### THE DATA
- - - - -

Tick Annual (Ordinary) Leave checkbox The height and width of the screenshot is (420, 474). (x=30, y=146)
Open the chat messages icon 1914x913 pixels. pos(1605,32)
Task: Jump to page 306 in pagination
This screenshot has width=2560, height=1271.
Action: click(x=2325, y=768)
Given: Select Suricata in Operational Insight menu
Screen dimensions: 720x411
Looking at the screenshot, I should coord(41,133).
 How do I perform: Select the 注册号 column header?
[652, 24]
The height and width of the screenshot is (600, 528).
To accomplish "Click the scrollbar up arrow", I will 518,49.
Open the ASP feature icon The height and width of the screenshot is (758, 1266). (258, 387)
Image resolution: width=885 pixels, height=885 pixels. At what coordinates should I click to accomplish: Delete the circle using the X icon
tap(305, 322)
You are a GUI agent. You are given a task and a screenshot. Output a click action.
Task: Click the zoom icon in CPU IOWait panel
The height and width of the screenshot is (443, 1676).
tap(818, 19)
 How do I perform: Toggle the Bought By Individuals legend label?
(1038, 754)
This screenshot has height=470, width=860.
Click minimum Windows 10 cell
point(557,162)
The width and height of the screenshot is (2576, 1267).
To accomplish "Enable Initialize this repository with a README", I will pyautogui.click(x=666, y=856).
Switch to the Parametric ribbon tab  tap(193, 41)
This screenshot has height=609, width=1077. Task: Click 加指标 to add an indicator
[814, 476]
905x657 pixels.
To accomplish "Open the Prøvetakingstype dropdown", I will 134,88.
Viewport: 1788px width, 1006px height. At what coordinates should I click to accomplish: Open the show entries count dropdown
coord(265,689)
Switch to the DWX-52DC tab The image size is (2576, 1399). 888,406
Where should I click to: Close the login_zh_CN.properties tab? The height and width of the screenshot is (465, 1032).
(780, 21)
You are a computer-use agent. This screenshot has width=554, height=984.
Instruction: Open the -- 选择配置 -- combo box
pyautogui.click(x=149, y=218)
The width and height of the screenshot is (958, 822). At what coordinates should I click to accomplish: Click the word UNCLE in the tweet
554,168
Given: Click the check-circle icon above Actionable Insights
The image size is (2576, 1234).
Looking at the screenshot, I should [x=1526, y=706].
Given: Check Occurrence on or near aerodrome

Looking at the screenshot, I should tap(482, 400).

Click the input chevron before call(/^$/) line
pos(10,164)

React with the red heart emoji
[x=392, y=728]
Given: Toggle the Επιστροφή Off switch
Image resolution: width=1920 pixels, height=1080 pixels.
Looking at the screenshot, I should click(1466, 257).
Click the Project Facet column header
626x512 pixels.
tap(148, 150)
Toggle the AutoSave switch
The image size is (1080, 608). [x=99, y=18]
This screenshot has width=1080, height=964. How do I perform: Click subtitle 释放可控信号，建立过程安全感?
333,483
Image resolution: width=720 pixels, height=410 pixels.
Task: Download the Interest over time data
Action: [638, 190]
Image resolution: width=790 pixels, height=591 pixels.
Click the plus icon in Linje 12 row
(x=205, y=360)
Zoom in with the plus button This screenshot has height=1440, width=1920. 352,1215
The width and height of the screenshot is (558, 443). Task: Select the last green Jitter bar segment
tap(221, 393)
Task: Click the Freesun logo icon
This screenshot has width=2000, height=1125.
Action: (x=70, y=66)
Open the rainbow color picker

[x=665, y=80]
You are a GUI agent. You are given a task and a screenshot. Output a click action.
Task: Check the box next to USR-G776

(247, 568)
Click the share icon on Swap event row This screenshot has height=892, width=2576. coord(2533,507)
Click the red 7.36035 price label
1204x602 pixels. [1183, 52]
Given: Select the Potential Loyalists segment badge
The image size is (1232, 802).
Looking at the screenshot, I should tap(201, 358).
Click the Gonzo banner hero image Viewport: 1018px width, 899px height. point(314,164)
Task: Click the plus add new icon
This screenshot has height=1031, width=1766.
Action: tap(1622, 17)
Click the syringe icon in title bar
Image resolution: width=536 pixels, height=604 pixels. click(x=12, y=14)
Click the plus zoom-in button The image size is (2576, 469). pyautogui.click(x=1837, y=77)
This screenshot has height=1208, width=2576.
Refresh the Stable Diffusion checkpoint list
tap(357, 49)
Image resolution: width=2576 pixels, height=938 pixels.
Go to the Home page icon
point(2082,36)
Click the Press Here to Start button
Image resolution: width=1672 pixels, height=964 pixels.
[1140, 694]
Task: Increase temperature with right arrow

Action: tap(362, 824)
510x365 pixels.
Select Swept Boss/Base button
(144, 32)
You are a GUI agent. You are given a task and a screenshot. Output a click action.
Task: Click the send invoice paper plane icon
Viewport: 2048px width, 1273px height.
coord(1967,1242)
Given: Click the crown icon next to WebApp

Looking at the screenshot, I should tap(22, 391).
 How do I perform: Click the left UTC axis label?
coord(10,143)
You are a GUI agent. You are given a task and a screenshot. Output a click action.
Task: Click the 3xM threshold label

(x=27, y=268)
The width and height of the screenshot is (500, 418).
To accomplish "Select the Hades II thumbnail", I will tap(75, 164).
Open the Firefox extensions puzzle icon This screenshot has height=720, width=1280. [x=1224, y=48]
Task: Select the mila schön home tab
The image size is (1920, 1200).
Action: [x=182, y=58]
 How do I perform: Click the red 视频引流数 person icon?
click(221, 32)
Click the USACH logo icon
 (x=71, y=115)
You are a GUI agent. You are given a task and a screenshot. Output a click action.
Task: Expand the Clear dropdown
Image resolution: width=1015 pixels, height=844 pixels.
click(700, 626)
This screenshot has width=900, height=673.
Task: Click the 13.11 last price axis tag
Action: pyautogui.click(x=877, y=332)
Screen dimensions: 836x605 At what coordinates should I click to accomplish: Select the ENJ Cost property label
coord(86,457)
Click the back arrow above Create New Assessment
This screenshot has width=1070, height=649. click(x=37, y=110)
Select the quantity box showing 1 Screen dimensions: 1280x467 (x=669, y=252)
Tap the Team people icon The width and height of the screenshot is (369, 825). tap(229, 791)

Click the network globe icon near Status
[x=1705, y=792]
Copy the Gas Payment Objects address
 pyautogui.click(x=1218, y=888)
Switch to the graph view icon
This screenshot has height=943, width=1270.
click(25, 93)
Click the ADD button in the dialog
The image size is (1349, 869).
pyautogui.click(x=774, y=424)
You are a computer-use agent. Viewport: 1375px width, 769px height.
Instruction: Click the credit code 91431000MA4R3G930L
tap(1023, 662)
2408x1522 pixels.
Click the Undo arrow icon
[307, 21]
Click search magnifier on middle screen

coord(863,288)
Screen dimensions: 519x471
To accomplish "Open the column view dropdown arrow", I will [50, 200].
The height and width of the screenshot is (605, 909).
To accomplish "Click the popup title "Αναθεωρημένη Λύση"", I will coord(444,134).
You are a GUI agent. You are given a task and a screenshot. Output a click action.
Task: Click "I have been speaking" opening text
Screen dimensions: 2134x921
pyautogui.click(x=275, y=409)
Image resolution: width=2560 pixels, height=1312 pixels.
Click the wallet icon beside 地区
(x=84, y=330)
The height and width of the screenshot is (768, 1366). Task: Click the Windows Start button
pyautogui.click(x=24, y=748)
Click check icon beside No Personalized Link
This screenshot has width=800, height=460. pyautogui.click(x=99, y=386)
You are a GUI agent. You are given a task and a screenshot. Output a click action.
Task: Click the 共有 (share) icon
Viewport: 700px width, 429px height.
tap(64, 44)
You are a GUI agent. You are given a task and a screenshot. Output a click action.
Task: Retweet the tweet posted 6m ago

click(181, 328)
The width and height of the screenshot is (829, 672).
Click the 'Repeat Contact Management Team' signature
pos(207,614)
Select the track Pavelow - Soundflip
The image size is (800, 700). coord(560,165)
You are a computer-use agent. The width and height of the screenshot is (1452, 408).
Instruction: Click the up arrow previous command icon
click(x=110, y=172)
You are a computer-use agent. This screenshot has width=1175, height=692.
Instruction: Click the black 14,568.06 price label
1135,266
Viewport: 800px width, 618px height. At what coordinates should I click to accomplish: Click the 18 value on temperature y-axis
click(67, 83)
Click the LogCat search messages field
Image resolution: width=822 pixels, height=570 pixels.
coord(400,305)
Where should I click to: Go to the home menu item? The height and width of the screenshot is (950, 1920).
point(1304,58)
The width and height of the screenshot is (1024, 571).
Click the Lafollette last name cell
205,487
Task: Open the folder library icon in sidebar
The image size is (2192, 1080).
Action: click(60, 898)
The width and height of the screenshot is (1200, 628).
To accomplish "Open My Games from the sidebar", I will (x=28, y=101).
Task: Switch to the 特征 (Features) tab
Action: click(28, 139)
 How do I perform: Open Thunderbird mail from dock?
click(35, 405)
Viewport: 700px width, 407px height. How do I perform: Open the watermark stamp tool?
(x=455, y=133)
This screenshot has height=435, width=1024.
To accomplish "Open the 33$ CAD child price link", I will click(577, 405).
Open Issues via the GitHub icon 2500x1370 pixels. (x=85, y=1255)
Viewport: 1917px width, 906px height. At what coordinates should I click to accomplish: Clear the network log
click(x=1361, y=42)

- - - - -

### TASK PROMPT
Could you echo the records word for word, from the first line through the line that contains "point(557,162)"?

### FINAL RESULT
Tick Annual (Ordinary) Leave checkbox The height and width of the screenshot is (420, 474). (x=30, y=146)
Open the chat messages icon 1914x913 pixels. pos(1605,32)
Task: Jump to page 306 in pagination
This screenshot has width=2560, height=1271.
Action: click(x=2325, y=768)
Given: Select Suricata in Operational Insight menu
Screen dimensions: 720x411
Looking at the screenshot, I should coord(41,133).
 How do I perform: Select the 注册号 column header?
[652, 24]
The height and width of the screenshot is (600, 528).
To accomplish "Click the scrollbar up arrow", I will 518,49.
Open the ASP feature icon The height and width of the screenshot is (758, 1266). (258, 387)
Image resolution: width=885 pixels, height=885 pixels. At what coordinates should I click to accomplish: Delete the circle using the X icon
tap(305, 322)
You are a GUI agent. You are given a task and a screenshot. Output a click action.
Task: Click the zoom icon in CPU IOWait panel
The height and width of the screenshot is (443, 1676).
tap(818, 19)
 How do I perform: Toggle the Bought By Individuals legend label?
(1038, 754)
This screenshot has height=470, width=860.
Click minimum Windows 10 cell
point(557,162)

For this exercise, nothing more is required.